As a demonstration, we loaded the voltage-sensitive dye FluoVolt to a dissected ganglion from a medicinal leech42. Using SLIM, we recorded the fluorescent signals with 29 subaperture images at 800 Hz under the illumination of an ultra-low-noise LED. Concurrently, we introduced an intracellular microelectrode for simultaneous electrophysiological stimulation and recording (Fig. 3a). Timing and waveforms (Fig. 3b) of neuronal action potentials are adequately sampled from the reconstructed 3D image sequence (Fig. 3c and Supplementary Video 4). We further processed the data by correcting motion drift, manually choosing an area of interest on each cell, and averaging pixels from the corresponding cell membrane (Supplementary Figs. 9 and 10). The resultant time-lapse fluorescence intensities at selected neurons are shown in Fig. 3d. SLIM measurements match the electrophysiological record in quantitative detail (Supplementary Fig. 11), including the reduction of spike amplitude under strong depolarizing current injection.
Fig. 3 |. 3D imaging of membrane action potentials and fictive swimming oscillation in medicinal leech ganglia at 800 vps.

a, Brightfield snapshot of leech ganglion. Microelectrode is denoted by a dashed circle, which allows for simultaneous stimulation (stim.) and electrophysiological (ephys.) recording. b, Average spike waveform. The yellow area marks the standard deviation of waveforms. Orange dots represent temporally sampling points, with an interval of 1.25 ms. c, MIP of SLIM reconstruction for voltage dye fluorescent signals. Scale bar, 50 μm. d, Recording of stimulation current, electrophysiological read-out and optical measurements of ganglion cells: the impaled cell (top), its contralateral partner that is electrically coupled to it (middle) and an unconnected cell (bottom). Rz indicates Retzius cell and AP indicates anterior pagoda cell.
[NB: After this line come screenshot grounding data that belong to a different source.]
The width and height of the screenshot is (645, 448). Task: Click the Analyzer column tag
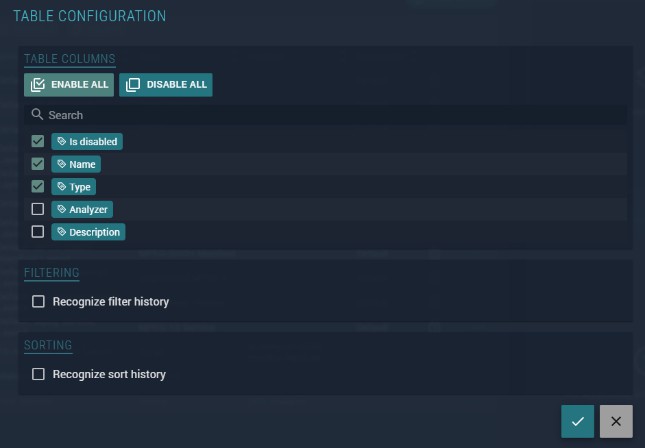point(82,209)
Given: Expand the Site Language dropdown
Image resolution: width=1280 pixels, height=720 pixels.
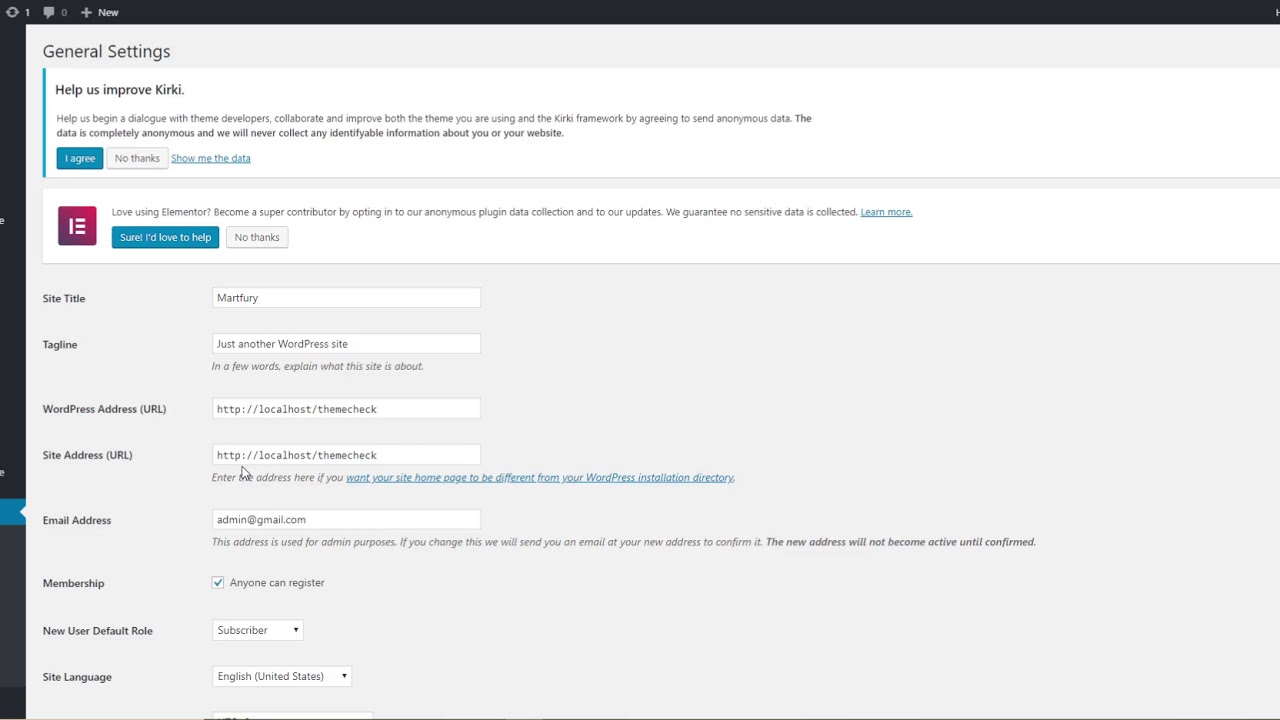Looking at the screenshot, I should [x=282, y=677].
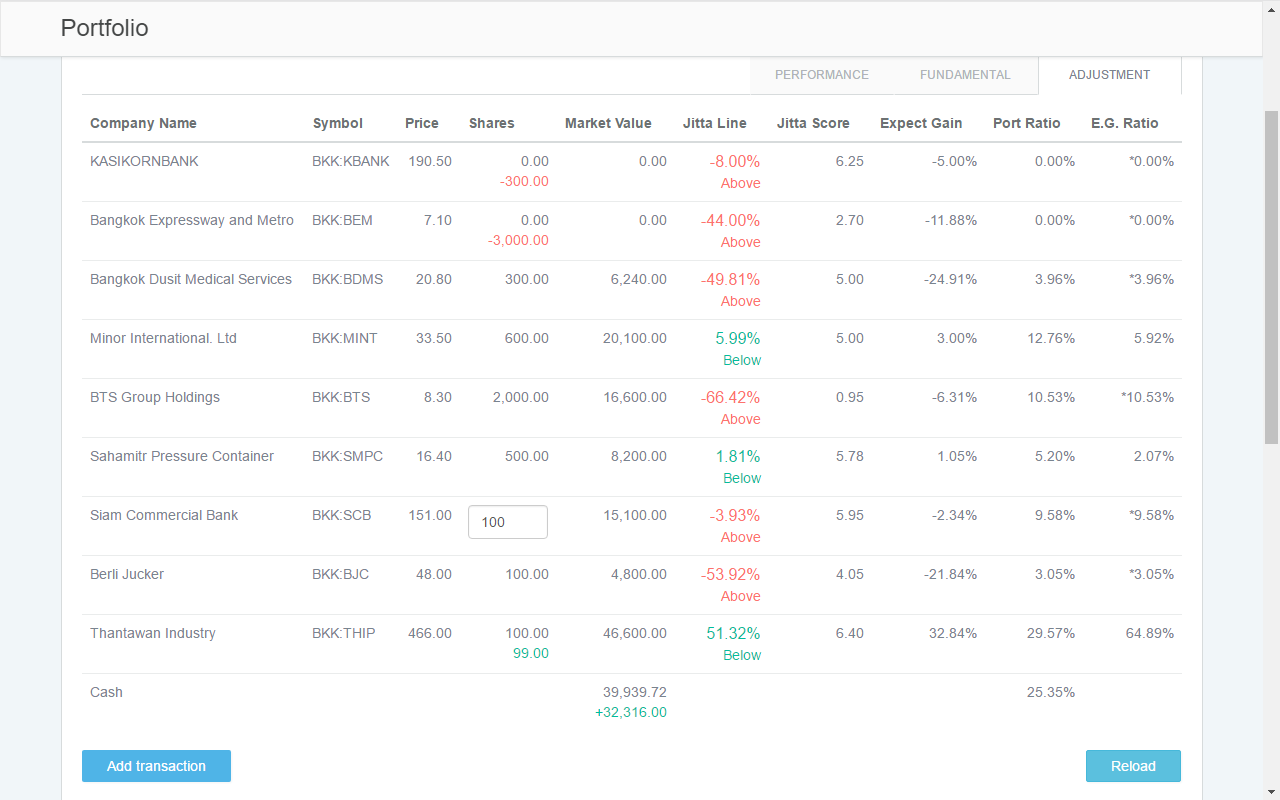
Task: Click Minor International shares value 600.00
Action: 526,338
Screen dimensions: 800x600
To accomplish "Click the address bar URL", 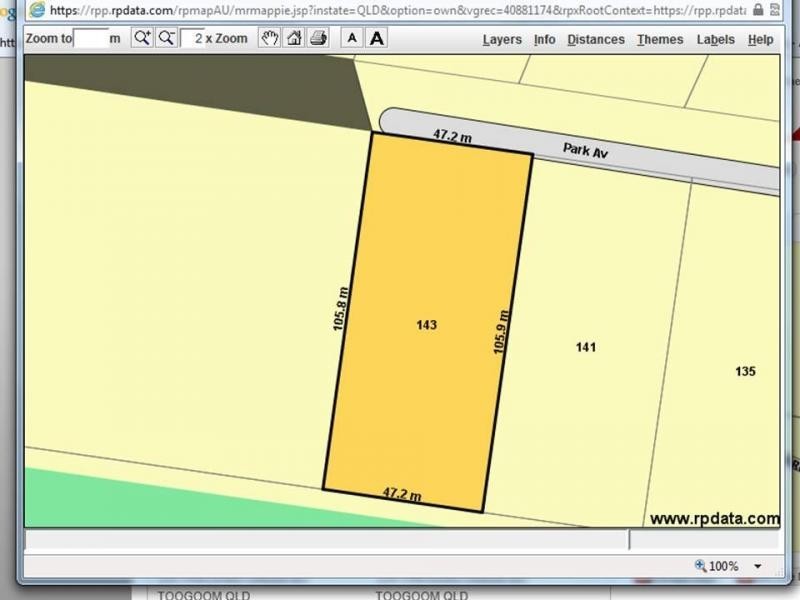I will (x=398, y=10).
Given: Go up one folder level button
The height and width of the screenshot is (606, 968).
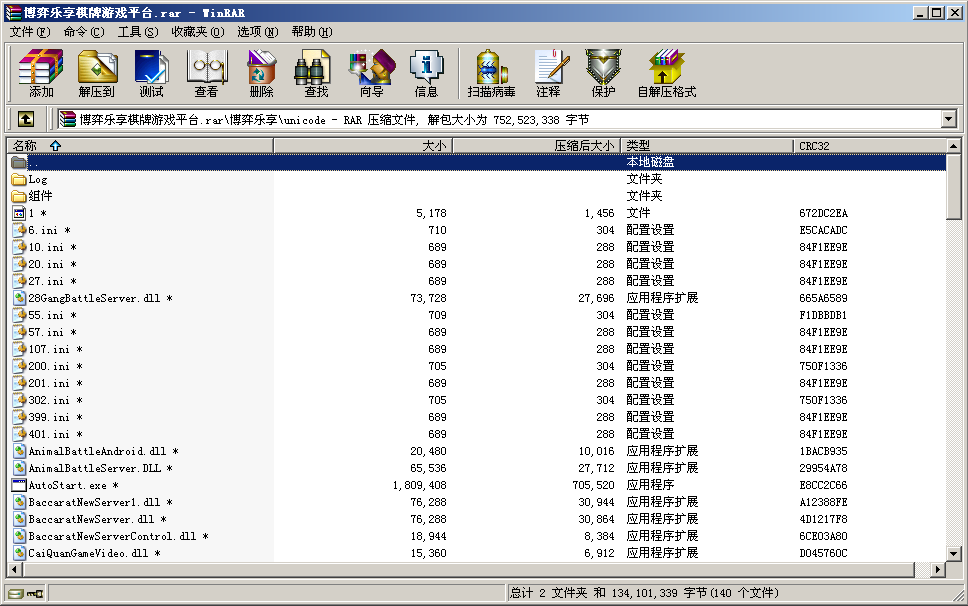Looking at the screenshot, I should [26, 120].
Gray boxes represent the time window when stimulation is injected. A deeper color represents larger stimulation. Spikes are detected and marked as black dots above the traces. (i),(ii) Zoom-ins of signal segments labeled by red and blue lines. e, A schematic of the isolated leech nerve cord, consisting of the anterior brain, midbody ganglia (circles) and the posterior brain. The voltage-sensitive dye components were applied to a midbody ganglion (M10). The brightfield reference image of selected ganglion is shown on the right. f, x–y cross-section of SLIM reconstruction for voltage dye fluorescent signals of fictive swimming behavior. Scale bar, 50 μm. g, Coherence of the optically recorded signals from all cells on the dorsal surface of the ganglion with the swim rhythm. Cells used in h are marked. Scale bar, 120 μm. h, Selected electrophysiological and voltage-sensitive dye traces of motor neurons during fictive swimming are presented. Top row: extracellular recording from a posterior-segment nerve root; red trace shows the filtered envelope of the extracellular signal. Other rows: voltage-sensitive dye signals from the dorsal surface captured the activity of dorsal and ventral inhibitory and excitatory motor neurons, specifically DI-1, DE-3, VE-4 and pressure sensitive cell P. Blue box visualizes the synchrony of the subthreshold oscillations among neurons. i, The polar plot illustrates the coherence between each optical recording and the extracellular recording in the frequency range of 0.8 Hz to 1.1 Hz. The distance from the center represents the coherence magnitude, while the angle indicates the coherence phase. Error bars show confidence intervals, calculated using the multitaper estimate method.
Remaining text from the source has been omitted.